** ИСХОДНЫЙ ТЕКСТ **
Типы повреждений бывают разные — окисление, алкилирование, дезаминирование, разрывы цепи ДНК и др. Подобные повреждения генетического аппарата обладают цитотоксическим и мутагенным эффектом и способны приводить к развитию сердечнососудистых, нейродегенеративных и онкологических заболеваний. Мы работаем в узкой области — с ферментами репарации, удаляющими с ДНК окислительные повреждения. Повреждения, образующиеся в ДНК, убираются специальной защитной системой эксцизионной репарации оснований ДНК.

Цель работы, под которую был получен грант, состоит в том, чтобы установить механизмы, обеспечивающие высокую специфичность и эффективность узнавания и удаления поврежденных участков в ДНК 8-оксогуанин-ДНК-гликозилазой (hOgg1), отвечающей за удаление в клетках человека одного из самых распространенных продуктов окислительной модификации пуриновых оснований ДНК — 8-оксогуанина. Проблема заключается в следующем: точно известно, что повреждения образуются в ДНК, но остается неясным вопрос, каким образом ферменты репарации их находят и удаляют. Зная механизм поиска, можно искать подходы к регулированию процесса репарации.

В нашей лаборатории исследования модификации биополимеров (завлаб — профессор, д.х.н. Ольга Семеновна Федорова) есть уникальный для России прибор — спектрометр «остановленной струи», позволяющий за одну миллисекунду смешивать растворы взаимодействующих веществ, причем в очень небольших количествах, и оптическими методами проводить регистрацию изменений, возникающих при взаимодействии ферментов с короткими ДНК. Как правило, в силу специфики исследуемых объектов в нашей работе мы используем регистрацию интенсивности флуоресценции.

В настоящее время нами установлено, что процесс узнавания повреждения очень сложен. Для того, чтобы достичь каталитически-активного состояния, в котором происходит удаление поврежденного участка, разные ферменты проходят от трех до пяти стадий подстройки конформации. Именно конформационные превращения 8-оксогуанин-ДНК-гликозилаз обеспечивают высокую точность узнавания повреждения и эффективность действия этих ферментов. Полученные данные позволили определить молекулярную природу отдельных стадий взаимодействия ферментов с ДНК-субстратами и установить стадии, которые вносят наибольший вклад в специфичность узнавания ферментами ДНК-субстратов. На основе полученных данных разработаны и запатентованы способы определения активности для двух ферментов репарации. Кроме того, ведется работа по поиску активаторов и ингибиторов этих ферментов. Так, например, в случае необходимости можно будет заранее активировать систему репарации у людей, ДНК которых может подвергнуться повышенному негативному воздействию. С другой стороны, замедление (ингибирование) работы ферментов репарации необходимо при химиотерапии, для того, чтобы ослабить защиту организма и усилить действие противораковых препаратов.

** ЗАДАНИЕ **
Согласуются ли с текстом о ферментах репарации ДНК утверждения (а), (б) и (в)? На каждое ответьте «да» или «нет» и дословно приведите слова текста, которые это решают.
(а) Спектрометр «остановленной струи» смешивает растворы взаимодействующих веществ за одну миллисекунду.
(б) Способы определения активности разработаны и запатентованы для пяти ферментов репарации.
(в) При химиотерапии требуется замедлять работу ферментов репарации.
Данные ниже представляют собой отдельный материал и с текстом не связаны.

** ИСХОДНЫЕ ДАННЫЕ **
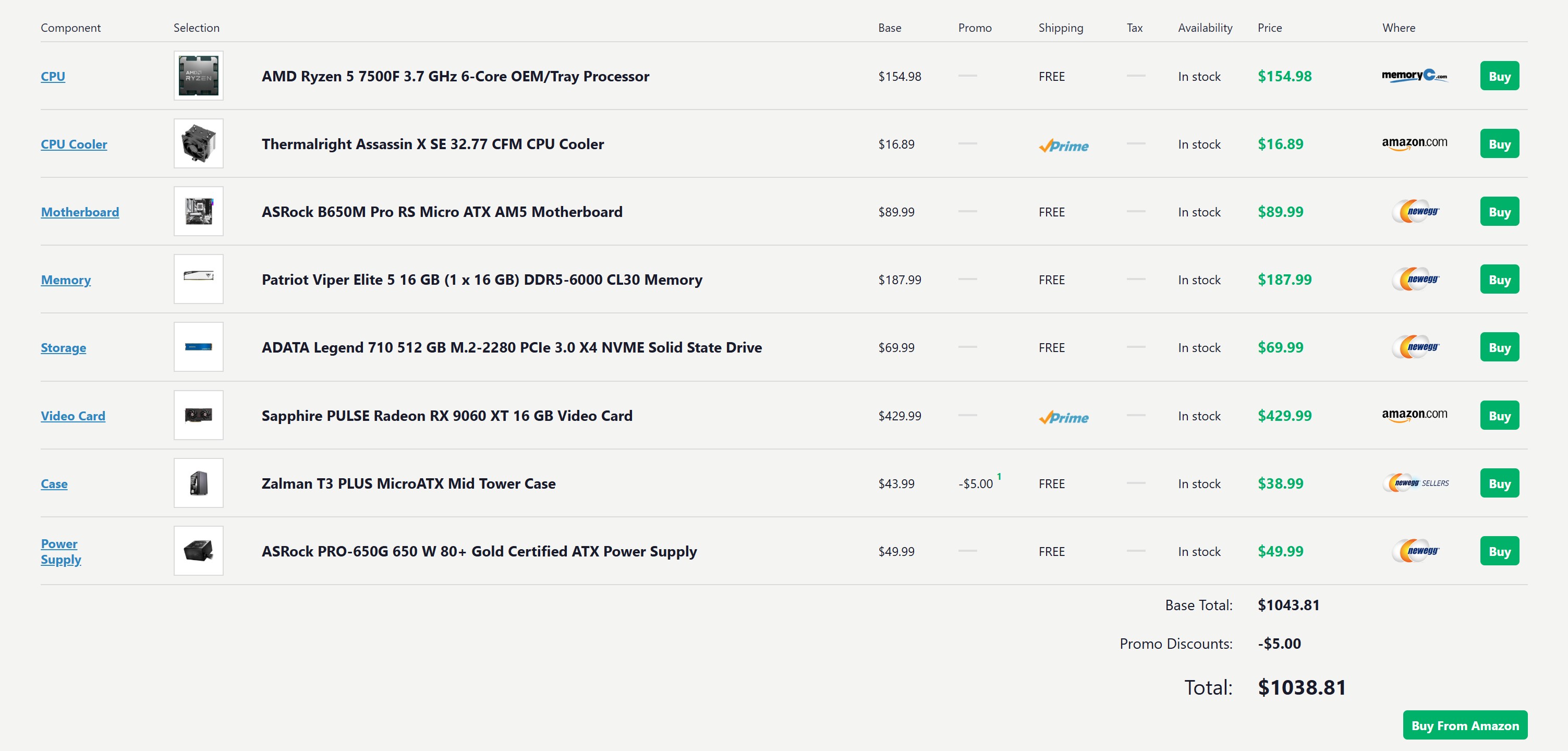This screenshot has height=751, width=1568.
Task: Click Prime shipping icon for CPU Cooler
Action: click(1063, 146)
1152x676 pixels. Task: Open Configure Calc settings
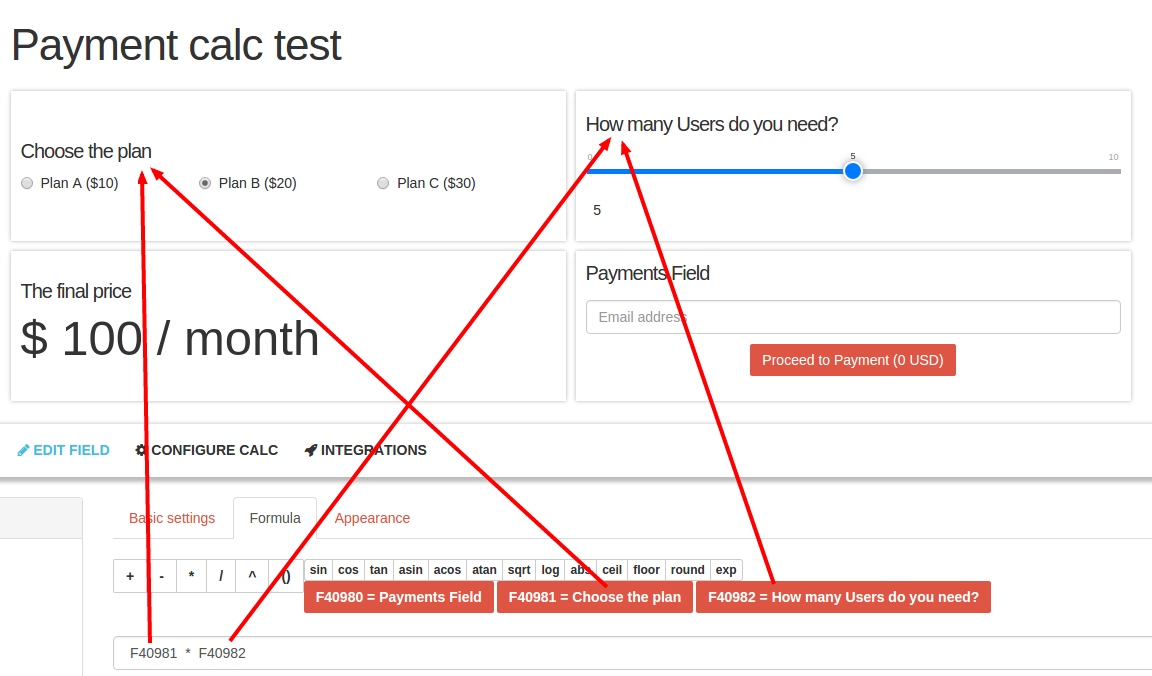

** РЕШЕНИЕ **
(а) Да: «позволяющий за одну миллисекунду смешивать растворы взаимодействующих веществ».
(б) Нет: «разработаны и запатентованы способы определения активности для двух ферментов репарации».
(в) Да: «замедление (ингибирование) работы ферментов репарации необходимо при химиотерапии».